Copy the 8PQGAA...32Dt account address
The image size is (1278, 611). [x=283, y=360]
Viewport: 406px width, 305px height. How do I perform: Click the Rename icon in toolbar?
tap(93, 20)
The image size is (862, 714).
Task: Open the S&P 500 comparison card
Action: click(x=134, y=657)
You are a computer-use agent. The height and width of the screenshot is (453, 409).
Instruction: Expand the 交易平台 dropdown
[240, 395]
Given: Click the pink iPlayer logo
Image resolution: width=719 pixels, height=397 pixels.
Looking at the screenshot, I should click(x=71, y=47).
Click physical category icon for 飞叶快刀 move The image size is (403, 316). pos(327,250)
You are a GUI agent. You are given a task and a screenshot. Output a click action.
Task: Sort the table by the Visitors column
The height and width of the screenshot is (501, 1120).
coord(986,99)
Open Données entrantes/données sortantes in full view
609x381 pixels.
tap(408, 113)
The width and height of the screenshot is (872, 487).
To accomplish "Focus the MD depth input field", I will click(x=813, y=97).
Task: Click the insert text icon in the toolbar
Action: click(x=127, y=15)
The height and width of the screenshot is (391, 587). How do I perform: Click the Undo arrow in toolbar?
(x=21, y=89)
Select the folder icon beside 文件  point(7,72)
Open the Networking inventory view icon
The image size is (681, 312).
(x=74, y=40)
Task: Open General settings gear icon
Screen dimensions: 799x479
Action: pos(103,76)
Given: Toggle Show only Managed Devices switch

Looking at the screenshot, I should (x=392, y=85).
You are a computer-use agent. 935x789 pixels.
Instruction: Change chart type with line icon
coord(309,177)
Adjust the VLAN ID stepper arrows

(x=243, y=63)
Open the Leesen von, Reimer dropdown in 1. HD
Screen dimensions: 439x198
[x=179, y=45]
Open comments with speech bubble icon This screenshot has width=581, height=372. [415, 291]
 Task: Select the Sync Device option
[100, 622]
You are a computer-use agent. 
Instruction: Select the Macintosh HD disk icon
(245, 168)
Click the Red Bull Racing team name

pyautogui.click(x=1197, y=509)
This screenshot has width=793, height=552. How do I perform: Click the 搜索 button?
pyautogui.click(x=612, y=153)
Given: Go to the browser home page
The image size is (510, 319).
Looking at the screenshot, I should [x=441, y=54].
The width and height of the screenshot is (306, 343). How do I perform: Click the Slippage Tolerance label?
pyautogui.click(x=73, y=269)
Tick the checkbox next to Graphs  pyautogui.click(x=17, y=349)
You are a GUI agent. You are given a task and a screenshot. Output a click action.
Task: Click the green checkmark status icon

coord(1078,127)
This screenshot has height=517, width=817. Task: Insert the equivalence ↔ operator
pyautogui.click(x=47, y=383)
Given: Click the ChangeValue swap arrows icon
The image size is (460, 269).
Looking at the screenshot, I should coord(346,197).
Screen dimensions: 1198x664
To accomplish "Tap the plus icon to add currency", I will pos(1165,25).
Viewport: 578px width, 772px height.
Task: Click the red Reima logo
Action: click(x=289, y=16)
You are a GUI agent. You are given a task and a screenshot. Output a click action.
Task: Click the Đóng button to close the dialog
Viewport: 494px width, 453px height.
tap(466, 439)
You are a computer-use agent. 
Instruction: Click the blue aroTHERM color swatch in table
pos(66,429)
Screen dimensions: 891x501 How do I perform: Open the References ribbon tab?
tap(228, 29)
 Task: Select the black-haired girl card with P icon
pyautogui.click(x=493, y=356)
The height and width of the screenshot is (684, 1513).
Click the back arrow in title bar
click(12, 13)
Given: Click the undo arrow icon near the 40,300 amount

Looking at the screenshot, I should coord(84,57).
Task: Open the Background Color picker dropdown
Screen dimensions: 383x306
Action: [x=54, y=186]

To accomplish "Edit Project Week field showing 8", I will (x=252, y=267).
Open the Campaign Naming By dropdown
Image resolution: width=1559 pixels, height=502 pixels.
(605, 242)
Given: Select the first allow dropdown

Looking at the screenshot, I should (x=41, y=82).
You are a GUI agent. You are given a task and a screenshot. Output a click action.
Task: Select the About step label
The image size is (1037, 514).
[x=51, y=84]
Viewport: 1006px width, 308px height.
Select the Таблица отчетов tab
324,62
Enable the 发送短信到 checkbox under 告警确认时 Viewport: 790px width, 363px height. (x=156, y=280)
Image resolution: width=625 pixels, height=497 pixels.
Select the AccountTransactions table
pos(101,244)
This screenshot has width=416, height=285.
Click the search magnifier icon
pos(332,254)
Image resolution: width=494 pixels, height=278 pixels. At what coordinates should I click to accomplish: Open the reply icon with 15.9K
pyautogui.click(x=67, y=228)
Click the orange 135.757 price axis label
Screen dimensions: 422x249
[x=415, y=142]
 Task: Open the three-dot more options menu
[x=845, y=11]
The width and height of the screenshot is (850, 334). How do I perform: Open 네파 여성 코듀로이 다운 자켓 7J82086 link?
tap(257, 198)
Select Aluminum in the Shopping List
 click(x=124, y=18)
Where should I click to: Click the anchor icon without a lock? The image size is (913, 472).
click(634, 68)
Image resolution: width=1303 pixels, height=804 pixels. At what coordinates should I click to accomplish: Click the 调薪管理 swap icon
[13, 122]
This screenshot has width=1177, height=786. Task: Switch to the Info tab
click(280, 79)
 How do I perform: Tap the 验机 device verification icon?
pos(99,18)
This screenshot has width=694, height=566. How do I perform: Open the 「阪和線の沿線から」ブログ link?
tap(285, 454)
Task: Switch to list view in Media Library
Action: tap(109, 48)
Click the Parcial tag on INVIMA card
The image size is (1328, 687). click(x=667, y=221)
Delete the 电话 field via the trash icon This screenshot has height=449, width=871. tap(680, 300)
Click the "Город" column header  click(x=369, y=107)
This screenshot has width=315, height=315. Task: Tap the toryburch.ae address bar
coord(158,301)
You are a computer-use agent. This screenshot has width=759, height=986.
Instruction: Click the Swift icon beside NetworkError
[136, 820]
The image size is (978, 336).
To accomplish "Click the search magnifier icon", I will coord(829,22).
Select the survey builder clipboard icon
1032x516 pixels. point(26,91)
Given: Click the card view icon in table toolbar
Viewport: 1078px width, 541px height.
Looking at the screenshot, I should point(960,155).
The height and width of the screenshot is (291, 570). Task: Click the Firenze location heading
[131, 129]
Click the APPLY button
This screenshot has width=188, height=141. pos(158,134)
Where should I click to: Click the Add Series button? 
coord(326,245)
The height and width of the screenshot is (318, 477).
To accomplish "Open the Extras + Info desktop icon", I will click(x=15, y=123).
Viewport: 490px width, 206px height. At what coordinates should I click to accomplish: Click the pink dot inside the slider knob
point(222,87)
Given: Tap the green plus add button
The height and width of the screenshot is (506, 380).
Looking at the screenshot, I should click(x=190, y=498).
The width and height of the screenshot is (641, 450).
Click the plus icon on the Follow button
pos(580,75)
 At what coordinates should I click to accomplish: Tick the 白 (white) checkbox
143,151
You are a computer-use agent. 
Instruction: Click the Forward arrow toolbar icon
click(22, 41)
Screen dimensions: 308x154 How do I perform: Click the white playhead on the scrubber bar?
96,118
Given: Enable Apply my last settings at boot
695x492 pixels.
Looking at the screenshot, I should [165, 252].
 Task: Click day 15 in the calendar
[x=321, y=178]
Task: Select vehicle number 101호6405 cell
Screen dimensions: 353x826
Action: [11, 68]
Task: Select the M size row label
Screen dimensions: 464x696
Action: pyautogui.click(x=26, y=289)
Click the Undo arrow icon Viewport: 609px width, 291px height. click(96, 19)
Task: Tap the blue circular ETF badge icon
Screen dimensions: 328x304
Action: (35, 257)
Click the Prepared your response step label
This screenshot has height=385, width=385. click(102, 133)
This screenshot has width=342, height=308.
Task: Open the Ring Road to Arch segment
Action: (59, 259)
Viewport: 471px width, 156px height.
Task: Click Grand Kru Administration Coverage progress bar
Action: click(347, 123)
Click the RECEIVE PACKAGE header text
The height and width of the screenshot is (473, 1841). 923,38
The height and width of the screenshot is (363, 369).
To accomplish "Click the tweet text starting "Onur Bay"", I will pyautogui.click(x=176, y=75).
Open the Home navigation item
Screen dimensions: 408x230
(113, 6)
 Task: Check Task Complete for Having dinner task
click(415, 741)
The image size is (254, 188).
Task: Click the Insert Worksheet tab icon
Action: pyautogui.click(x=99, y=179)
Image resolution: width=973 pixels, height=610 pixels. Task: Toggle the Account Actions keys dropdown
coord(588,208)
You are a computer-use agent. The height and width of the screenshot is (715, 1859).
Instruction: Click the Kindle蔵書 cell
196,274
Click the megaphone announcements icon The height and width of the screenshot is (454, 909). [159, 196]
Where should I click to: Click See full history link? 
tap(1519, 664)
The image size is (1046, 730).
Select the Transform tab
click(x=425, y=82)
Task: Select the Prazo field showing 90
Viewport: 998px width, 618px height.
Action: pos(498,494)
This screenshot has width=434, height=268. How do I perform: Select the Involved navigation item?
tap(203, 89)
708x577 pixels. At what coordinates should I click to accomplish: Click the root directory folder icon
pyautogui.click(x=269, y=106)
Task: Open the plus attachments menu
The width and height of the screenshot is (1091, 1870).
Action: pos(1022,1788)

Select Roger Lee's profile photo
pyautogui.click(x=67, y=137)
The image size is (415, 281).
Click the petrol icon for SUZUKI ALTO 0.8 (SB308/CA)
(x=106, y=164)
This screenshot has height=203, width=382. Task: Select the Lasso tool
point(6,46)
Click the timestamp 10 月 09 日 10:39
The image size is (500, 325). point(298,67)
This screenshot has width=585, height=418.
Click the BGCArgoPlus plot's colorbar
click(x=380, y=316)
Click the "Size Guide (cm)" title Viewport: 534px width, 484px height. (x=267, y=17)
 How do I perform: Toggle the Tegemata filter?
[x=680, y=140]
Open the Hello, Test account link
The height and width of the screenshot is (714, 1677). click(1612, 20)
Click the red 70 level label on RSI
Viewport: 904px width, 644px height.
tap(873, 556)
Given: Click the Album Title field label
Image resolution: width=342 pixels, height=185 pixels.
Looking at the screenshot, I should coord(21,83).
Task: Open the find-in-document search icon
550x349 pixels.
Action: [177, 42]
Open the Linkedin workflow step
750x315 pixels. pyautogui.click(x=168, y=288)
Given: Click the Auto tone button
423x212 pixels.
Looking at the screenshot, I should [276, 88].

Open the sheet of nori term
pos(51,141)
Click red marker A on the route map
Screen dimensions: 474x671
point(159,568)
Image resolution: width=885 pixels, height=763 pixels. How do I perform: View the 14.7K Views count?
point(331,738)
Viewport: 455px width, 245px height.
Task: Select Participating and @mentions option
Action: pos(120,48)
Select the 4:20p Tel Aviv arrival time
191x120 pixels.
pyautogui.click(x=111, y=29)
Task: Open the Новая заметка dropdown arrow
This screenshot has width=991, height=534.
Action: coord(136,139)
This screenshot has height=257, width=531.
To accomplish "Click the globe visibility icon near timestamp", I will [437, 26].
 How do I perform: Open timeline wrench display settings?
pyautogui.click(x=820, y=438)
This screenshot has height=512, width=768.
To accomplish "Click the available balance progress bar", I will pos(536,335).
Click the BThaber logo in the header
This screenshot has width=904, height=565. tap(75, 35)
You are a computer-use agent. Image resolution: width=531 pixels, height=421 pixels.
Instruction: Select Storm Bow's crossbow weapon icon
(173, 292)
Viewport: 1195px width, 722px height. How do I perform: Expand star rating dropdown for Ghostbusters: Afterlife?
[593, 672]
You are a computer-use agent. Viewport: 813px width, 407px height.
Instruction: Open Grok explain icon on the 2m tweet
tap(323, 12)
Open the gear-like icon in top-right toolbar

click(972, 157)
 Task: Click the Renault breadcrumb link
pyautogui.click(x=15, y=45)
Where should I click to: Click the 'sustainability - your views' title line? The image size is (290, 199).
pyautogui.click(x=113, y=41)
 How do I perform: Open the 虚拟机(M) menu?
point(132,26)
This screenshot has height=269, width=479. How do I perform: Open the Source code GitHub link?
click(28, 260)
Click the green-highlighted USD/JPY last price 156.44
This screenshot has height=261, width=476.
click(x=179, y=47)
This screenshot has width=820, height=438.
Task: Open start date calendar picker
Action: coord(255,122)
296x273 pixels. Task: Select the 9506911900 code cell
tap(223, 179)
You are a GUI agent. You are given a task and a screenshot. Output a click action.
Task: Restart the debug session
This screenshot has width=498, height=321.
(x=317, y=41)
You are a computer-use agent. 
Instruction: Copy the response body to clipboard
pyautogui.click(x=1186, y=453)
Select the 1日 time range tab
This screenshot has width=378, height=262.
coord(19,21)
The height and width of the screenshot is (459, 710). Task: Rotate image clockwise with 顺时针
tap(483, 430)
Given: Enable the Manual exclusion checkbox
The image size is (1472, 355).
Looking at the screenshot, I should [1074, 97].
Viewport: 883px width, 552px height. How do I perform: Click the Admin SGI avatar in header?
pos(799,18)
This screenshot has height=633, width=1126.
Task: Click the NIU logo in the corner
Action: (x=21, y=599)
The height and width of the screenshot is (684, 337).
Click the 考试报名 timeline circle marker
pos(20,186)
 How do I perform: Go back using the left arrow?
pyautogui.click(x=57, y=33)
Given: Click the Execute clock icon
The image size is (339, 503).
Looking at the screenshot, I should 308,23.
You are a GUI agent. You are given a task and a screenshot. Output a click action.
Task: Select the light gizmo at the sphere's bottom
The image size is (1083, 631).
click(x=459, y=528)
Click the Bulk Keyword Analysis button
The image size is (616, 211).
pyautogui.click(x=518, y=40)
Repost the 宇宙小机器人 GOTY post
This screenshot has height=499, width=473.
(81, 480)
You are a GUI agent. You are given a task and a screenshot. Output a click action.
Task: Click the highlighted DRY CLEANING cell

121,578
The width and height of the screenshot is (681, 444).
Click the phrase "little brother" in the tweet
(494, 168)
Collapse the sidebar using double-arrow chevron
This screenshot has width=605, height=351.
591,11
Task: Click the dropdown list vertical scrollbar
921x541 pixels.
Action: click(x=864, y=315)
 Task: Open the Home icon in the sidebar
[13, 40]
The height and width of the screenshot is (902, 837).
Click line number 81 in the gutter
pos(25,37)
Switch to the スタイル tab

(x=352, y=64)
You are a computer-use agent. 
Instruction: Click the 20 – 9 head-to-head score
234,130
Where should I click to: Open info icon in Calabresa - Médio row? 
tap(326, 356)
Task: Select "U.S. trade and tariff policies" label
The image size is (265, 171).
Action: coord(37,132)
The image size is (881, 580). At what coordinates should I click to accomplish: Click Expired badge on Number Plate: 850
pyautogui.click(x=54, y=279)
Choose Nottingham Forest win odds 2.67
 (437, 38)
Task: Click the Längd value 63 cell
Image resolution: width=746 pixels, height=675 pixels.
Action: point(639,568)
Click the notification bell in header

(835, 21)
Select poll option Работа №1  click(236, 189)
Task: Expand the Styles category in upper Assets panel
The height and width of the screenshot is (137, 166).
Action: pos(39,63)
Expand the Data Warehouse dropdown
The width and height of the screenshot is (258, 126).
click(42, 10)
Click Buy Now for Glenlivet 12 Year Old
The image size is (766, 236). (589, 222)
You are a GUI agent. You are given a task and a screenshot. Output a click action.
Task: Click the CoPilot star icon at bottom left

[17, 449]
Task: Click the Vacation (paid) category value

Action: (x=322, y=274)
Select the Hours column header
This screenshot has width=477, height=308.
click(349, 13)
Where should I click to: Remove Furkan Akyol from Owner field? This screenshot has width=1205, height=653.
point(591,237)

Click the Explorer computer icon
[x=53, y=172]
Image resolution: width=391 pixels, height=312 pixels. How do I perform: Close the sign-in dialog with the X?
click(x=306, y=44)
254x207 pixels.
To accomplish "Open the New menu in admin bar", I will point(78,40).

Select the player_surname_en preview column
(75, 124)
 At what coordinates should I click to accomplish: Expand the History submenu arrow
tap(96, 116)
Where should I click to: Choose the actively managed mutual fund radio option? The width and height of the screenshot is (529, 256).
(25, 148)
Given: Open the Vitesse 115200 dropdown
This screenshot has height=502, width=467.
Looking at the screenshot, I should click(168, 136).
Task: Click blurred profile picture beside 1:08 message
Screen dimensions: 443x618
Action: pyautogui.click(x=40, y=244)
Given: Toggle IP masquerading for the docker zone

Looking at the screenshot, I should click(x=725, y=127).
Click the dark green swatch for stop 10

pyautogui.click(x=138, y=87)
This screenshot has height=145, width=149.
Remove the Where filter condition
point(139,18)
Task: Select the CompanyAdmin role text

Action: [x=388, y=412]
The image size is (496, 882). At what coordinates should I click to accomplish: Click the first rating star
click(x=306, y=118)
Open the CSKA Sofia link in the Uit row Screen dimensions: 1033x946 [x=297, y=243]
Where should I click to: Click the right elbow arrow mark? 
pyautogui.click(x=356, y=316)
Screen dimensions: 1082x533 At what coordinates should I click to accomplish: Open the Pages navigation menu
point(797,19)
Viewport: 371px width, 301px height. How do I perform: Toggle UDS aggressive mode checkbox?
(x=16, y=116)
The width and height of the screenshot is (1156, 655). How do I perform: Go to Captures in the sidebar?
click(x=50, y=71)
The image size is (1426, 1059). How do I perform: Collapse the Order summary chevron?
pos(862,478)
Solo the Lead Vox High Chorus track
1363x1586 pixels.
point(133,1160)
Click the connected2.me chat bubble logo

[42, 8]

⁂

## Work order
Write out every line of the listing that holds the word "Enable".

## Written response
Enable the 发送短信到 checkbox under 告警确认时 Viewport: 790px width, 363px height. (x=156, y=280)
Given: Enable Apply my last settings at boot
Given: Enable the Manual exclusion checkbox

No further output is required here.